Question about some part of the architecture

Question

Question about some part of the architecture

opened this issue a year ago · comments

I read your 'AGRL' paper many times but I don't understand some parts of it, could you please help me to understand it better

First of all, what do the 'global branch' do and why you use it?
Secondly, after conv5, there is no image, we have some features instead, how did you apply pyramid pooling and match the joints(extracted joints by AlphaPose) in the regions? because in the feature maps the location of joints are not the same as original images.
Third, what is 'N' in the input? If it is the number of regions in the input, there is no region before pyramid pooling I don't understand.

Wu Yiming · Answer 1 · Wed Jan 04 2023 11:38:33 GMT+0800 (China Standard Time)
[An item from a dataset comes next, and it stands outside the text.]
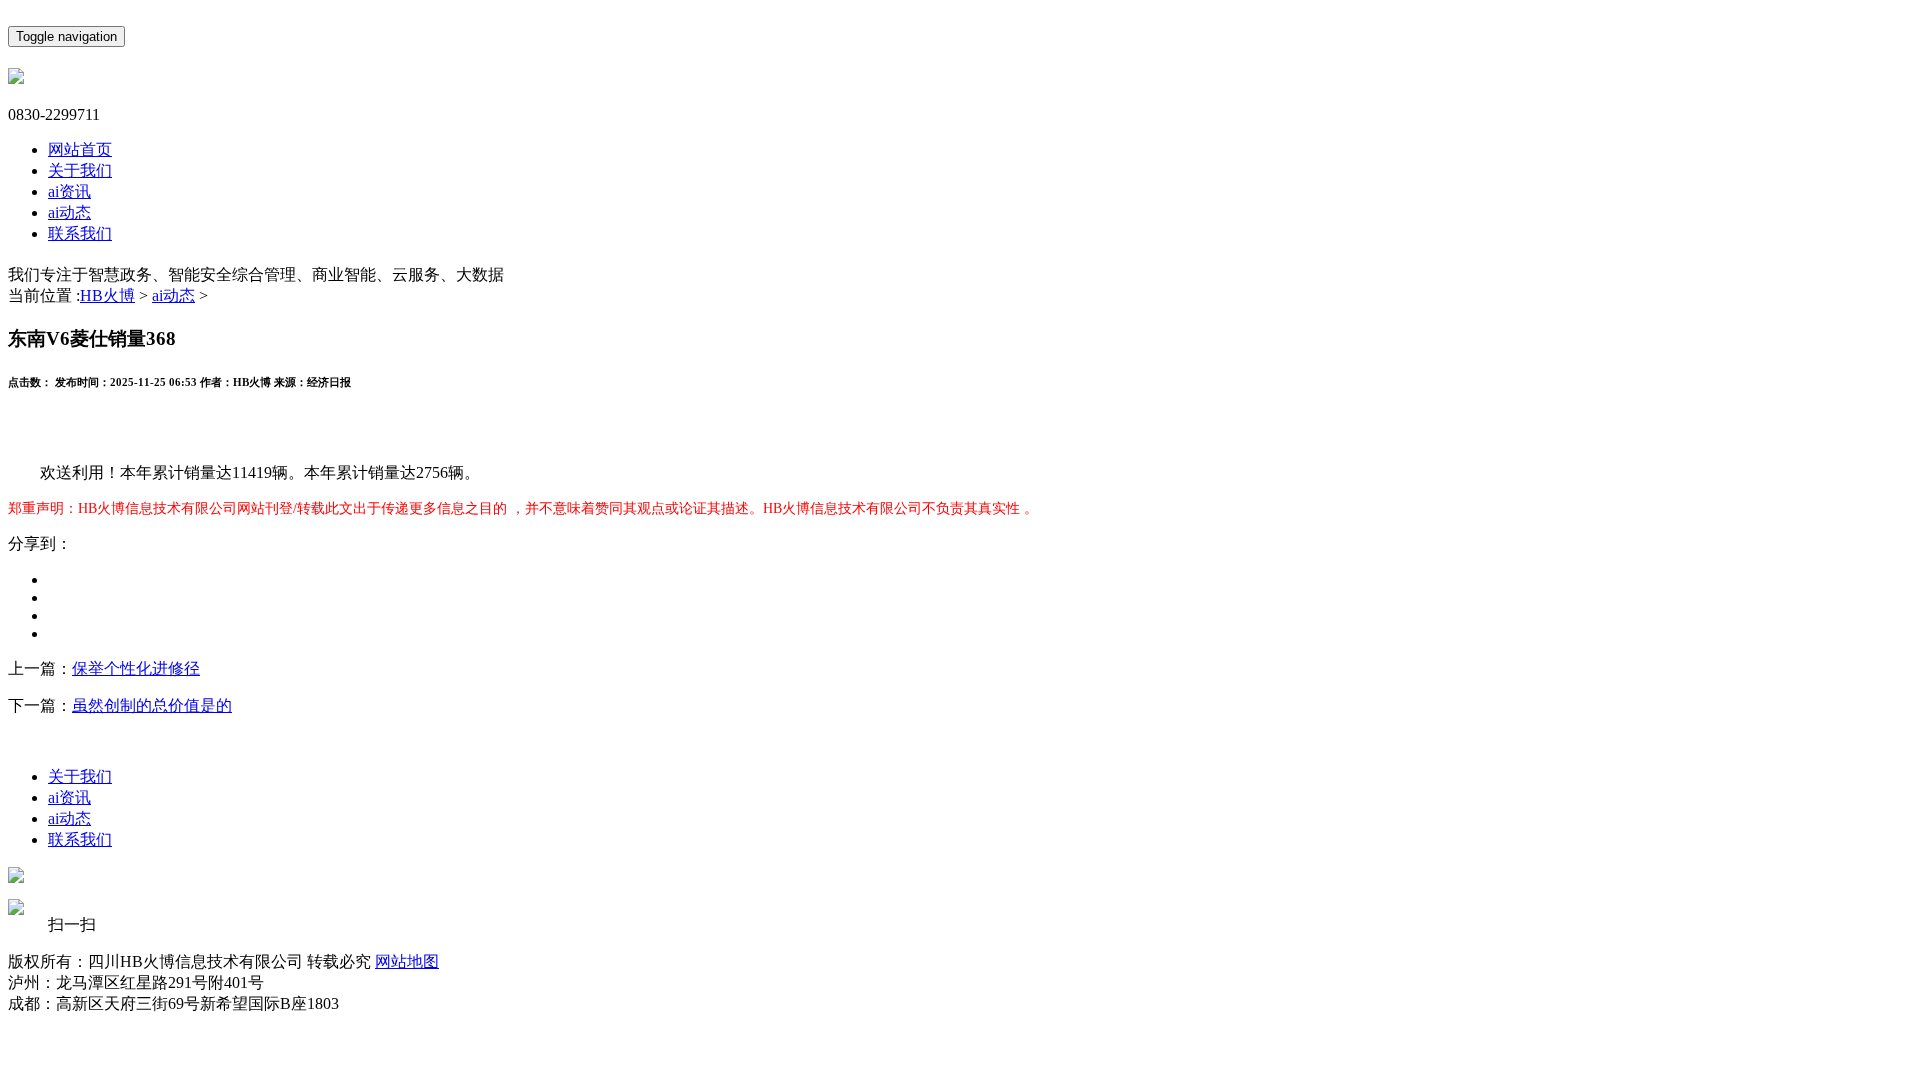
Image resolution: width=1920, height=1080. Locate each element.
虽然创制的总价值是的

@Lisa9797 Thanks for your questions.

Global Branch aims to capture the global information, and Graph Branch aims to capture the part-level information. The pooling modules (GAP vs. Pyramid Pooling) are different in these two branches.
As claimed in Section III.A, features output from res_conv5 is a $N\times T\times D \times h \times w$-dim feature maps, pyramid pooling is applied on the last two dimensions, we can get $N\times T\times D \times 7$-dim features. As for the location of joints, we roughly assign each region a human part label (Please see Figure 3 as an example).
As described in the caption of Figure 2, N is the number of regions for an individual image, which is defined as 7 in our paper.